── Data section ──

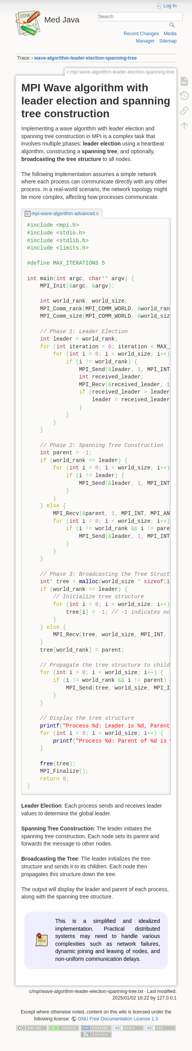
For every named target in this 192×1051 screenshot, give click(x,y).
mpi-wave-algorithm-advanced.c (65, 213)
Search (173, 24)
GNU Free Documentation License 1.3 (118, 1019)
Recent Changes (141, 33)
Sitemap (168, 41)
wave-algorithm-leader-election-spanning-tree (85, 58)
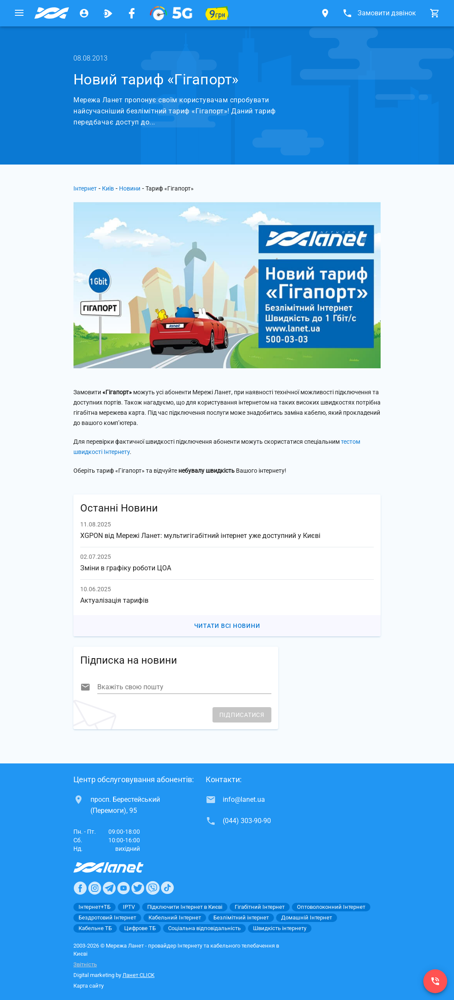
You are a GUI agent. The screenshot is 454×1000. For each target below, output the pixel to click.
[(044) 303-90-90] (435, 981)
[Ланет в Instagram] (95, 888)
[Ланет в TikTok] (167, 888)
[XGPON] (171, 13)
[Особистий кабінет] (84, 13)
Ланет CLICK (138, 975)
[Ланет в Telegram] (109, 888)
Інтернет (85, 188)
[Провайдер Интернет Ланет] (118, 867)
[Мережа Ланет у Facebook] (132, 13)
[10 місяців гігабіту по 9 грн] (217, 13)
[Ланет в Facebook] (80, 888)
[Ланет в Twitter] (138, 888)
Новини (129, 188)
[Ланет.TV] (108, 13)
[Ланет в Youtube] (123, 888)
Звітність (85, 964)
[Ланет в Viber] (153, 888)
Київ (108, 188)
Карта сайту (88, 986)
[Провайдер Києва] (51, 13)
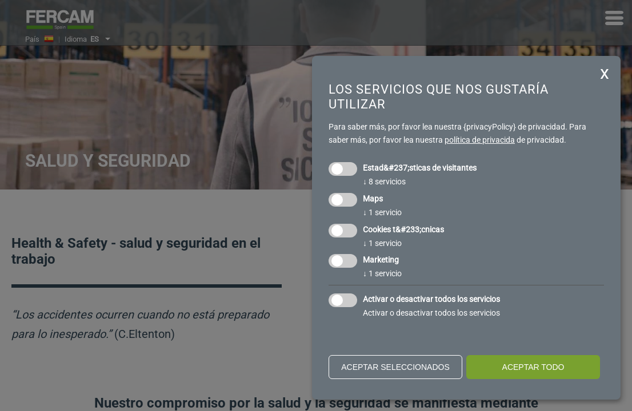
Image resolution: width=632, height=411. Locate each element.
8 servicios (384, 181)
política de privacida (480, 139)
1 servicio (382, 212)
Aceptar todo (533, 367)
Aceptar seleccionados (395, 367)
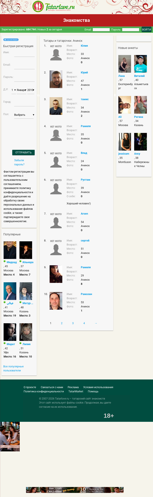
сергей (85, 240)
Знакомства (76, 20)
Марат (11, 344)
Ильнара (28, 262)
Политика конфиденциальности (44, 391)
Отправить (23, 152)
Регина (138, 116)
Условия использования (98, 387)
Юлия (84, 45)
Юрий (84, 72)
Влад (84, 152)
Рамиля (86, 126)
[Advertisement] (21, 479)
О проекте (30, 387)
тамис (85, 99)
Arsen (84, 213)
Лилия (26, 344)
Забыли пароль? (19, 162)
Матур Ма (29, 303)
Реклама (73, 387)
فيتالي (10, 303)
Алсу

───

*Task directions*
Transcribe the records from their beginning up to and including the line with "[Мережа Ланет у Facebook] (132, 13)", omitting the pictures.

*Worked solution*
For every named target in this 192×1051 screenshot, give click(x,y).
mpi-wave-algorithm-advanced.c (65, 213)
Search (173, 24)
GNU Free Documentation License 1.3 (118, 1019)
Recent Changes (141, 33)
Sitemap (168, 41)
wave-algorithm-leader-election-spanning-tree (85, 58)
You are a GUI agent. The screenshot is 454×1000. For each target below, output the pixel to click.
[(044) 303-90-90] (435, 981)
[Ланет в Instagram] (95, 888)
[Ланет в TikTok] (167, 888)
[XGPON] (171, 13)
[Особистий кабінет] (84, 13)
Ланет CLICK (138, 975)
[Ланет в Telegram] (109, 888)
Інтернет (85, 188)
[Провайдер Интернет Ланет] (118, 867)
[Мережа Ланет у Facebook] (132, 13)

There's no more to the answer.